● What the task asks
In the listing below, find the line with "Task: Toggle the grid display in status bar" and the line with "This screenshot has width=678, height=472.", then return them and every line between them exactly, minus the pictures.

● Dataset entries
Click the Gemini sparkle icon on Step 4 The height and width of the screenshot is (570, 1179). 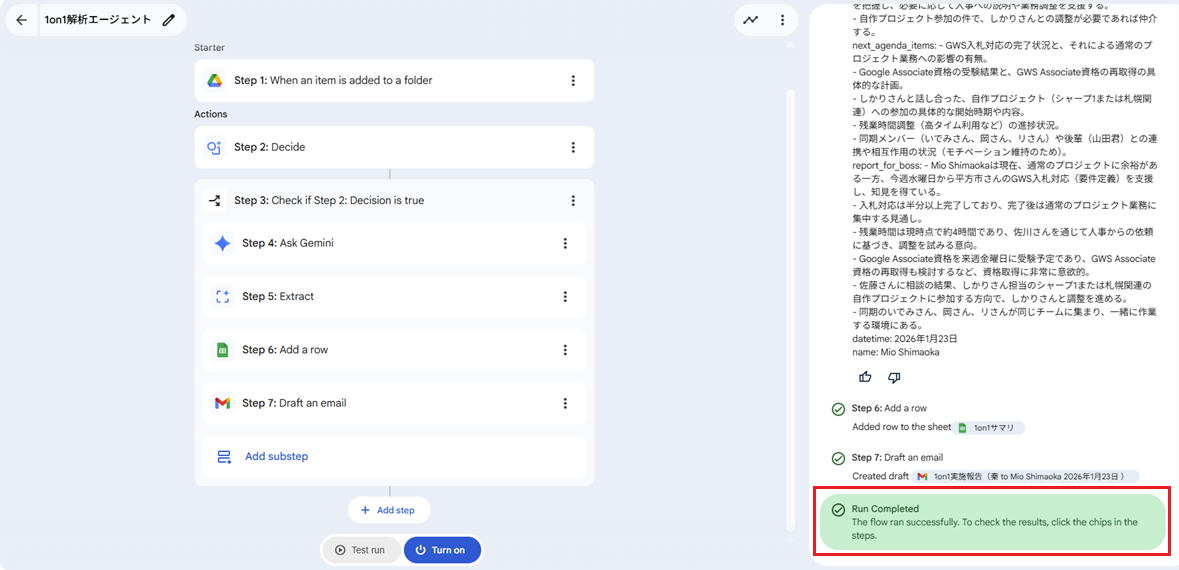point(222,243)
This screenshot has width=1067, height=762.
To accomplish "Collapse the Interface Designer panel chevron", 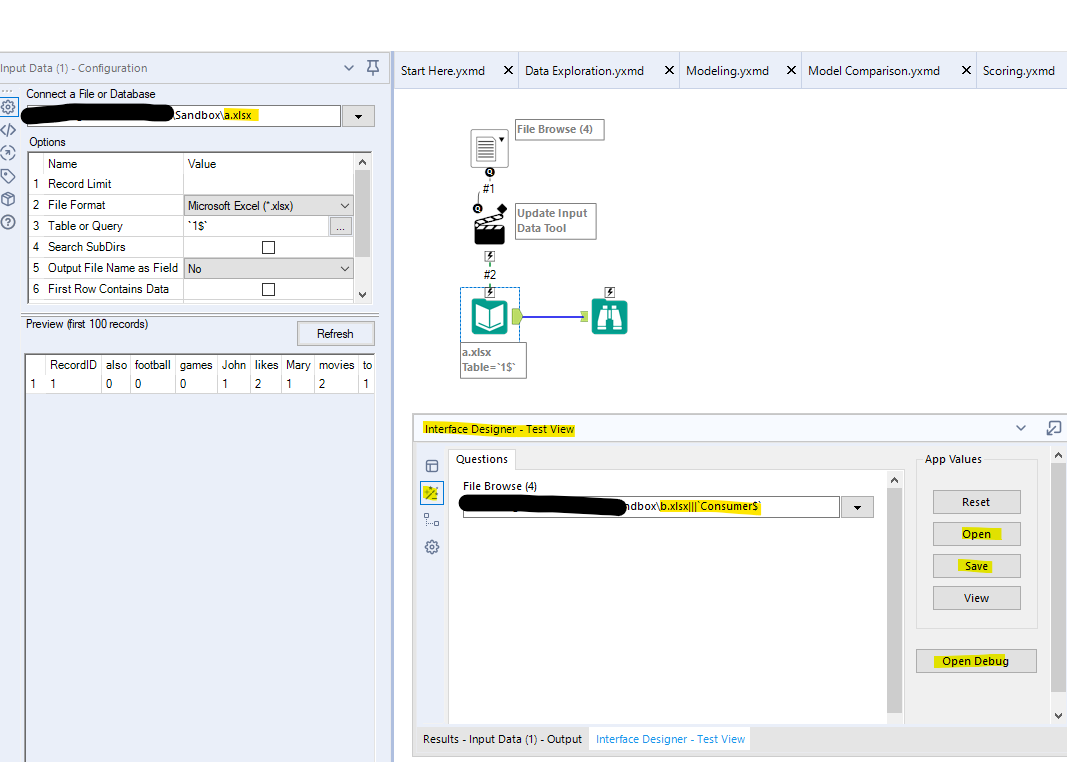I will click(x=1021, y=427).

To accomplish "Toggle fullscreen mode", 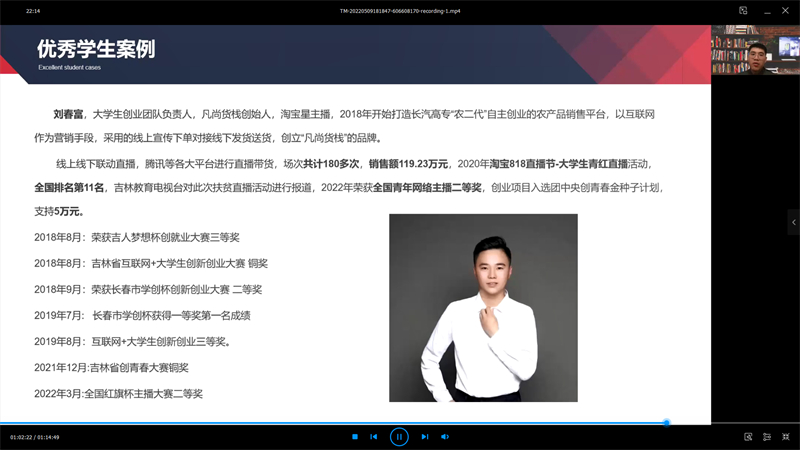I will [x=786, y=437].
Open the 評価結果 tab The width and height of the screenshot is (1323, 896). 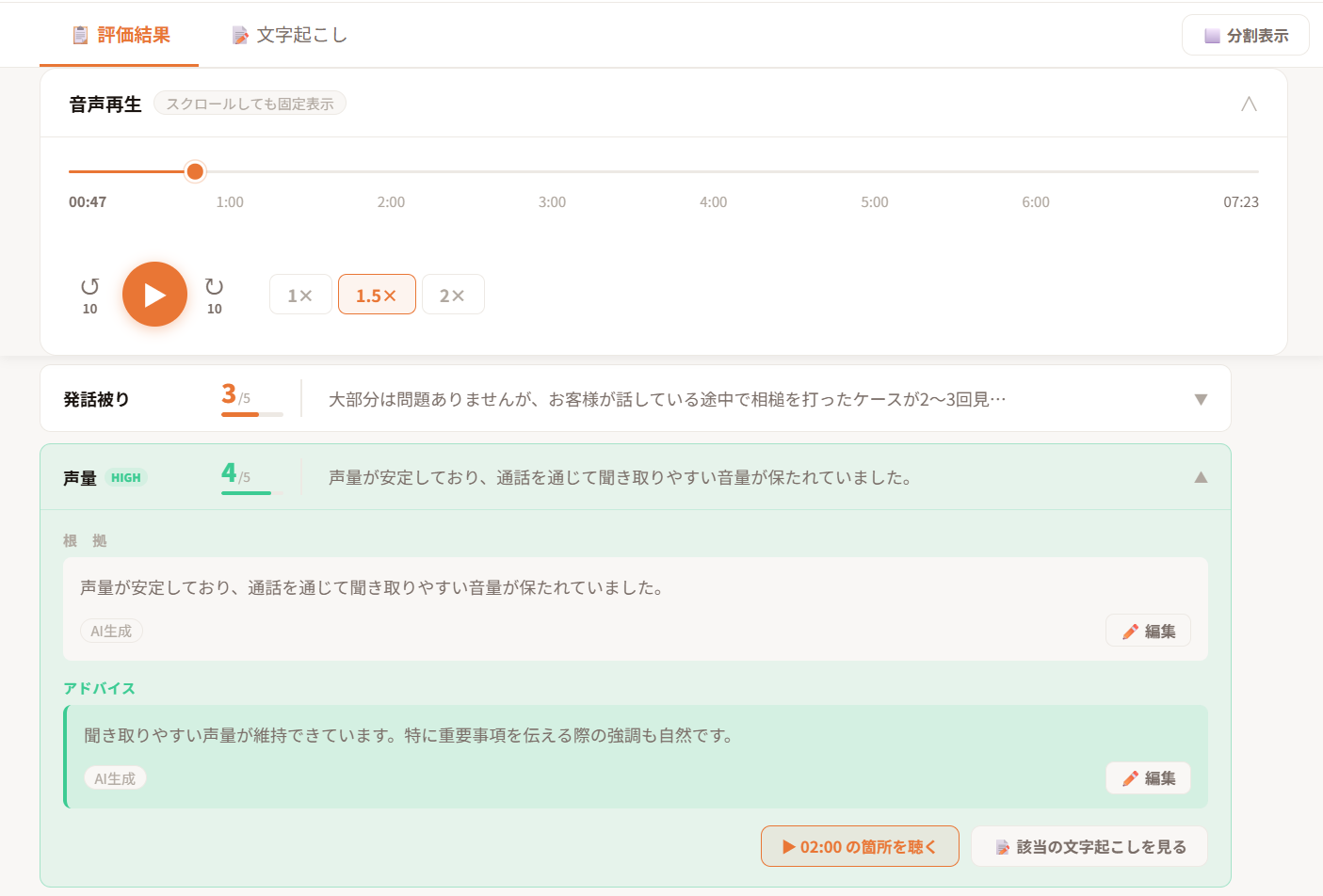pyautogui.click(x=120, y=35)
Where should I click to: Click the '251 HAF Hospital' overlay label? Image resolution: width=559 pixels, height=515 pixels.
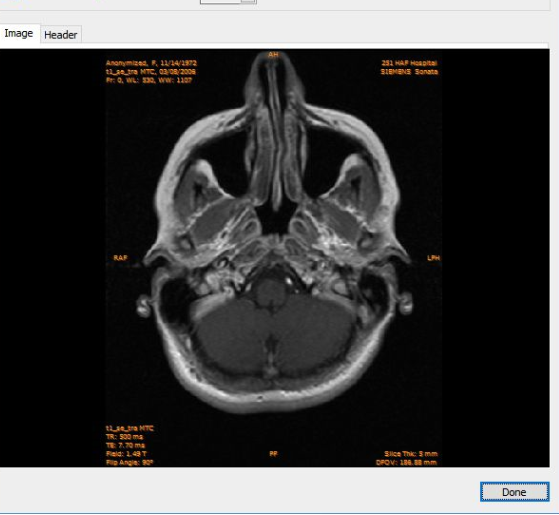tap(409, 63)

---

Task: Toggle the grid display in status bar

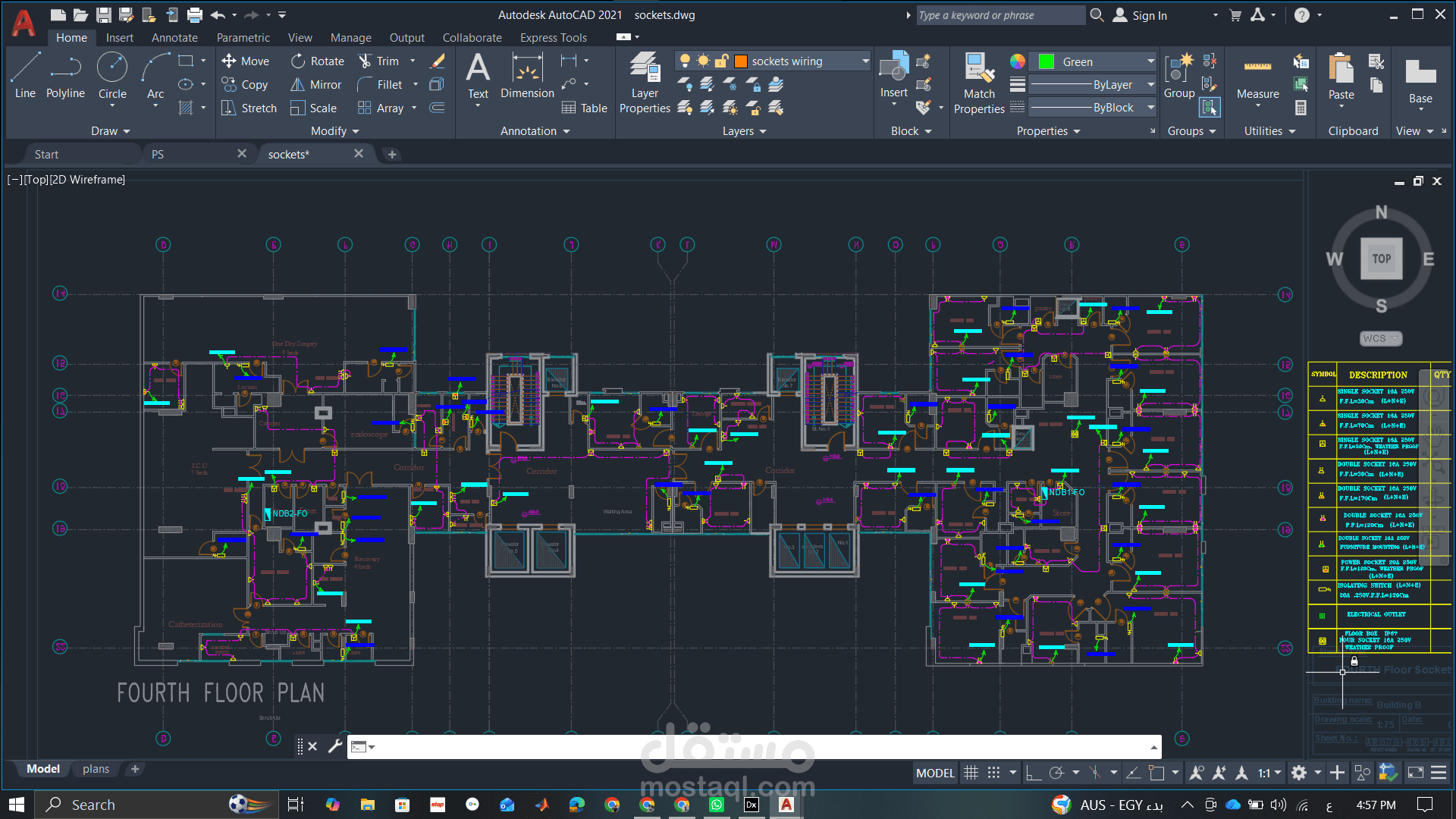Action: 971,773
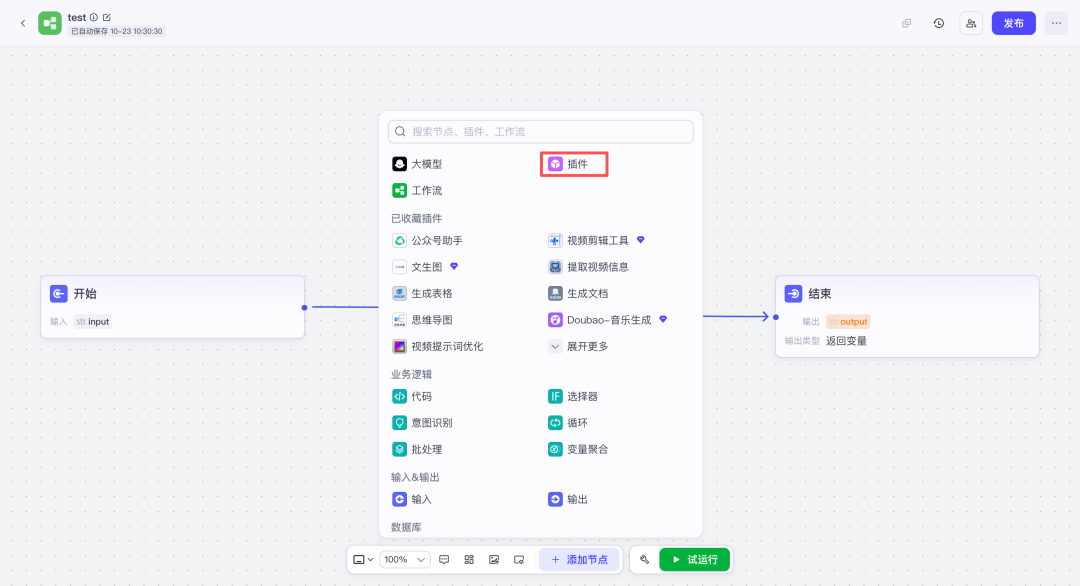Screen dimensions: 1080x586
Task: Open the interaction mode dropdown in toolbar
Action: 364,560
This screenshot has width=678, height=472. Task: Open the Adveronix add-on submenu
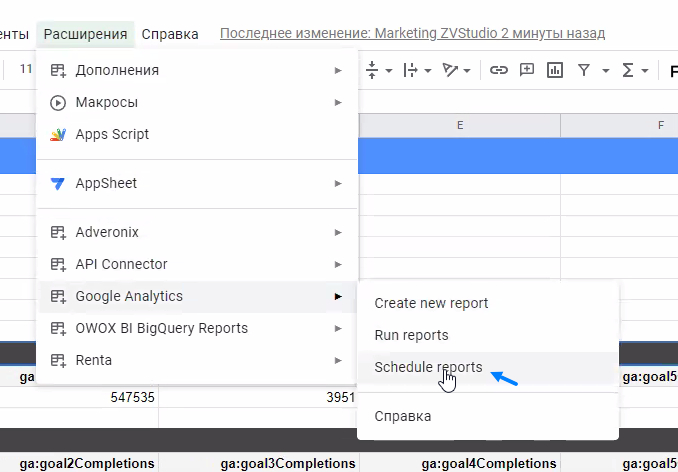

...

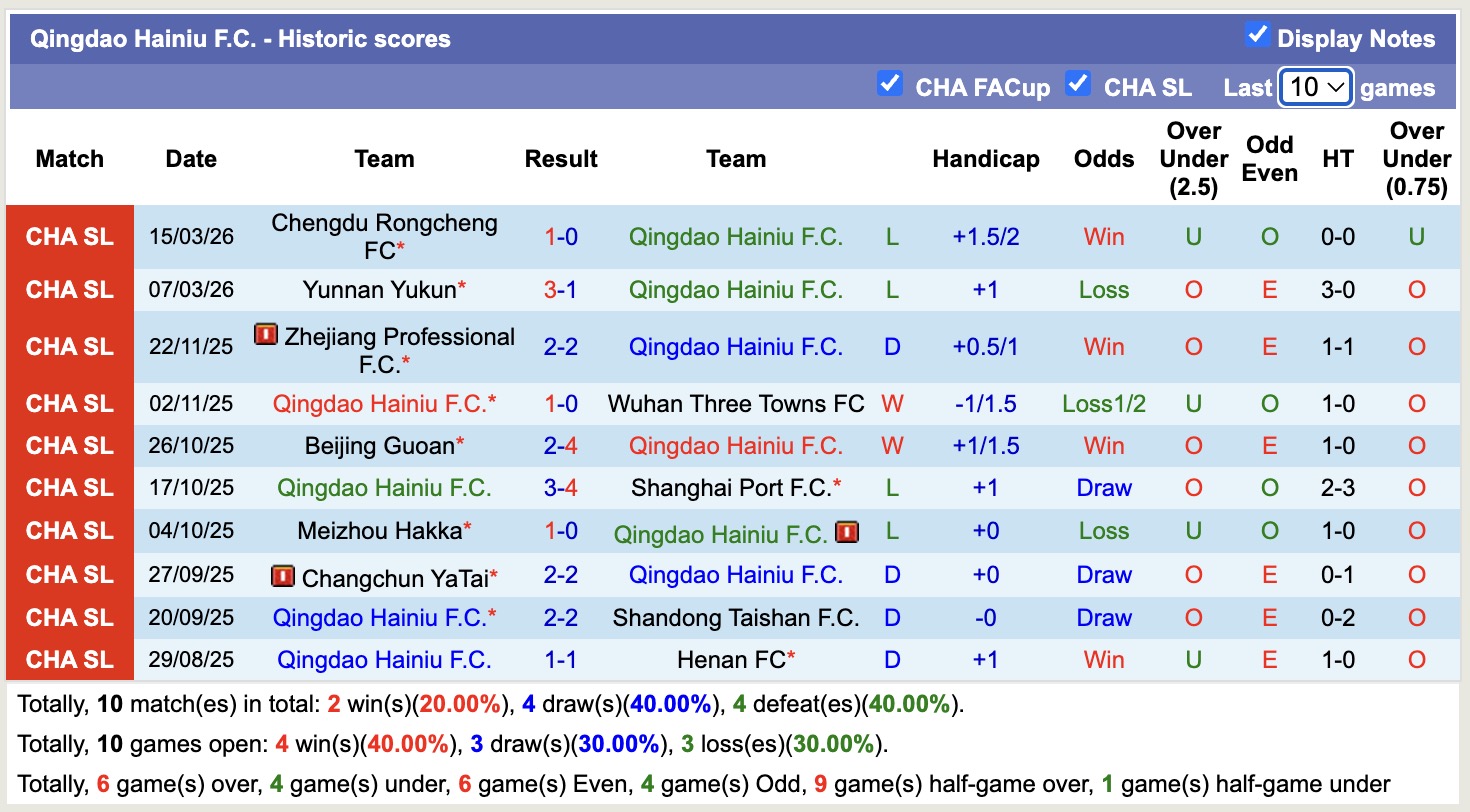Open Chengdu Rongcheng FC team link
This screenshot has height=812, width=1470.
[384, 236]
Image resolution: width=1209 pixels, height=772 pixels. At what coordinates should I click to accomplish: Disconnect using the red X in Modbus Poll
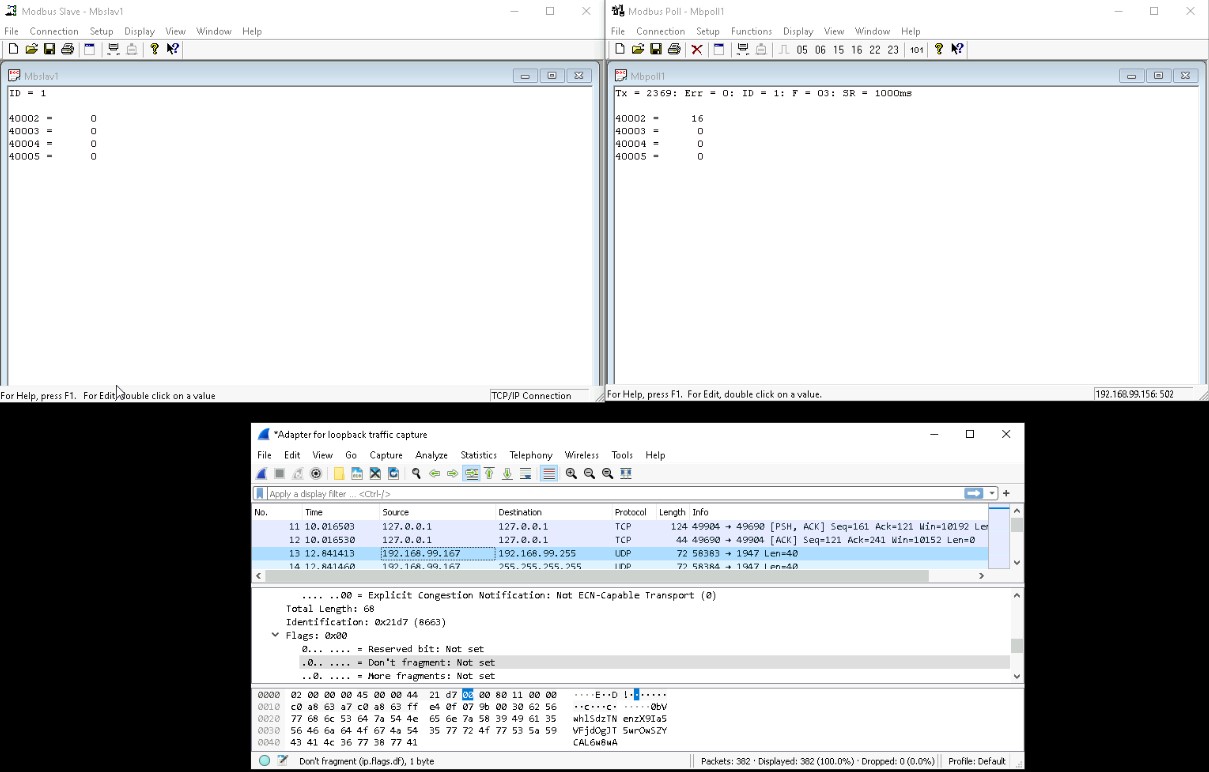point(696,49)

● Written reply
Task: Toggle the grid display in status bar

Action: 971,773
Screen dimensions: 1080x586
Task: Open the interaction mode dropdown in toolbar
Action: 364,560
This screenshot has width=678, height=472. Task: Open the Adveronix add-on submenu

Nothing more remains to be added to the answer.